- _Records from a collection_
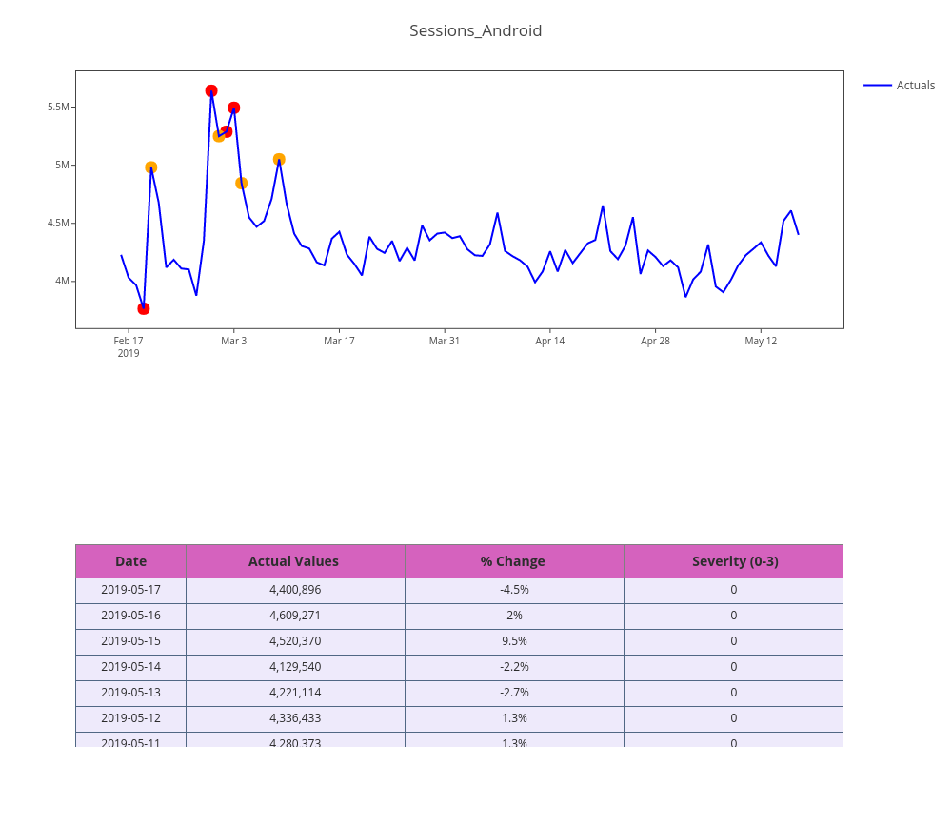This screenshot has width=952, height=823.
Task: Click the 5.5M y-axis tick label
Action: [x=58, y=107]
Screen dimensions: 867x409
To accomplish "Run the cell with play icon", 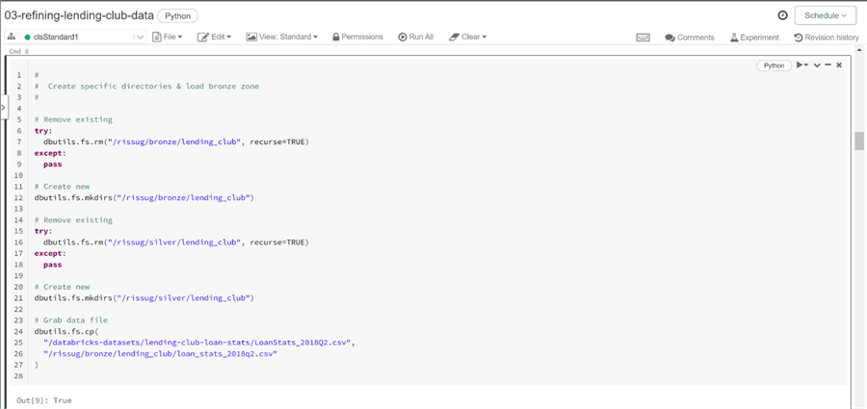I will [x=801, y=65].
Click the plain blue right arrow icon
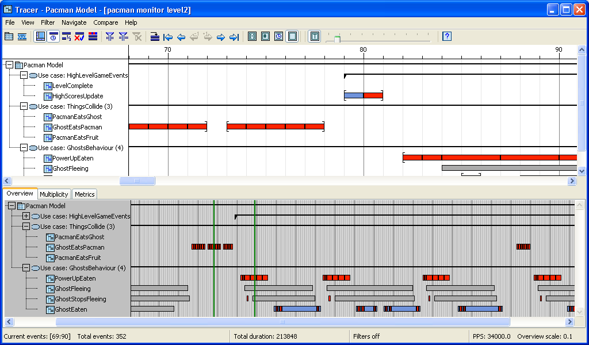 (x=221, y=37)
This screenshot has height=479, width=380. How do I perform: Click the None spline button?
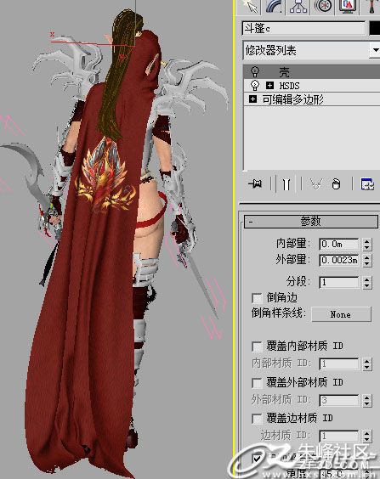341,314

- _Exercise_
Please set down the lines from the one with "This screenshot has height=479, width=380." to the end of the entries above, exactly as they are, and drop every picture.

- _Answer for the task_
This screenshot has height=479, width=380. How do I perform: Click the None spline button?
341,314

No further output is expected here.